__Material supplied__:
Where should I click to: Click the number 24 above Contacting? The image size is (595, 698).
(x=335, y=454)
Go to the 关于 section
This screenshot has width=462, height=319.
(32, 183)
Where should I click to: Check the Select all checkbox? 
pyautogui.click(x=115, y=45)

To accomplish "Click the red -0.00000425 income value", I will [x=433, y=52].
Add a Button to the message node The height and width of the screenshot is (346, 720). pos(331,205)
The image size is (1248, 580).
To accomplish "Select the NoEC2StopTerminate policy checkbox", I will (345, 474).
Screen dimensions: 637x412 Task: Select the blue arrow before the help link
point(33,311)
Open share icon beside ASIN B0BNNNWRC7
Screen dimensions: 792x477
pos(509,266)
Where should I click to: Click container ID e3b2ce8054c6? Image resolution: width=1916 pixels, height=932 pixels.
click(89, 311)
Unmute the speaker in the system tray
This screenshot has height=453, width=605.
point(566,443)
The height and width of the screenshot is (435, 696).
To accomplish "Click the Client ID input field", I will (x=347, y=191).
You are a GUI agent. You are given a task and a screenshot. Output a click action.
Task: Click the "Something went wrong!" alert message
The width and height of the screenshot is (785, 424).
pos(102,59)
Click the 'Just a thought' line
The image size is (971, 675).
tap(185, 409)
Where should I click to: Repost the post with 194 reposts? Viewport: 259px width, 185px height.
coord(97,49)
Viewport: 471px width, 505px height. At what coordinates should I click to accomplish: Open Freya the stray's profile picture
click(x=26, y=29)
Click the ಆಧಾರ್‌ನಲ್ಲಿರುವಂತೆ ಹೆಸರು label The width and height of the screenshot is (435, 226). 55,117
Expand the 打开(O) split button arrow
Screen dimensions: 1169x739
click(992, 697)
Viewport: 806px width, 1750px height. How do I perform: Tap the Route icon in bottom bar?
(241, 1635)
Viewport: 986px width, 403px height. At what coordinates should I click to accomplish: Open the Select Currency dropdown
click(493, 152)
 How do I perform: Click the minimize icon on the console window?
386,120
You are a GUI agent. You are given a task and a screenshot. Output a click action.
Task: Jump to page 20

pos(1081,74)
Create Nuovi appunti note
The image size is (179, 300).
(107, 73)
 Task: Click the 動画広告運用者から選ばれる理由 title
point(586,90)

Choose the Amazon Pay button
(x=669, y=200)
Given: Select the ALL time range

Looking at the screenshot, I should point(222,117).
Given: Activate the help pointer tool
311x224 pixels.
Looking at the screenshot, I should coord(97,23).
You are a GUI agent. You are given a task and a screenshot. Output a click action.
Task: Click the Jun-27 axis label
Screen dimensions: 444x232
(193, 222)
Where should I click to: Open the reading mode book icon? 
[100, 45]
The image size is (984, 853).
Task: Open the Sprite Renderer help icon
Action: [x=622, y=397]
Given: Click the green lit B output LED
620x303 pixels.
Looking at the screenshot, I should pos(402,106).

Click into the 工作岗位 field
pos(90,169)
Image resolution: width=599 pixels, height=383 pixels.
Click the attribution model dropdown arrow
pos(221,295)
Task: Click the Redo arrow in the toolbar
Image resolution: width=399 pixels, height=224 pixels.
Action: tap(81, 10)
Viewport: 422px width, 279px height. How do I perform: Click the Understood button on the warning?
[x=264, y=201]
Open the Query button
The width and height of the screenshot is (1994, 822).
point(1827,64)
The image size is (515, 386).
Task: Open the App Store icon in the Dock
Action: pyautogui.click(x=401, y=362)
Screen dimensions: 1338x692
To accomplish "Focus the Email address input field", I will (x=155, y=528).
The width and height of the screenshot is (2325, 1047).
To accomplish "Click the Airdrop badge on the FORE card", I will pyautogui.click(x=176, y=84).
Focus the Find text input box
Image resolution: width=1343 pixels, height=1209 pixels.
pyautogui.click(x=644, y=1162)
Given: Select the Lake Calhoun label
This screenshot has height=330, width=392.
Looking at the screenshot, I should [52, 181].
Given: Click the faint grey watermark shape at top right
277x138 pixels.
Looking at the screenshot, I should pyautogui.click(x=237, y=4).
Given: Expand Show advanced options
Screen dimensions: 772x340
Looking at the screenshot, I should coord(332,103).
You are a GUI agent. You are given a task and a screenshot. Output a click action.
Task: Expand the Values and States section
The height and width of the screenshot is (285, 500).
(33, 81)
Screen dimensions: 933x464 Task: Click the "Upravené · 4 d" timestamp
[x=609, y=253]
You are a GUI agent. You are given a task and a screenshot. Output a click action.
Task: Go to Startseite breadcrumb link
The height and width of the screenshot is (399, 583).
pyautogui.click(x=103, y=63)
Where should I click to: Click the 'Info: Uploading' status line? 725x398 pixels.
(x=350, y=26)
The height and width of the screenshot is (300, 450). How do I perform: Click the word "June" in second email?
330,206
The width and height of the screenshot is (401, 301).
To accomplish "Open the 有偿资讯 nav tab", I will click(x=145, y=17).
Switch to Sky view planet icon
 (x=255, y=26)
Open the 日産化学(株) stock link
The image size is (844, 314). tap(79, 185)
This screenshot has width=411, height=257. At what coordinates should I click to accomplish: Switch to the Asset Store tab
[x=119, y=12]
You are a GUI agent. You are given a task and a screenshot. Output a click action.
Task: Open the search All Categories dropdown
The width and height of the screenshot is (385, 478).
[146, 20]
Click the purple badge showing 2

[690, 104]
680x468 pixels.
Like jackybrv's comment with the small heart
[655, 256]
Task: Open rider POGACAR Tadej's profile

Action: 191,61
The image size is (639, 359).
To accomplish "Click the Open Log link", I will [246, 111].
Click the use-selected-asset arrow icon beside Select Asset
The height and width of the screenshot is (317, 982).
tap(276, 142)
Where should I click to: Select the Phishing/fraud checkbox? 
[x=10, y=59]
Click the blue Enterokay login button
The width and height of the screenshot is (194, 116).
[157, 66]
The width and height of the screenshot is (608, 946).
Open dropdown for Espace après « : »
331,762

__Required action__: For this task, copy every line of the material in which "beside" appears.

__Response area__:
Open share icon beside ASIN B0BNNNWRC7
Click the use-selected-asset arrow icon beside Select Asset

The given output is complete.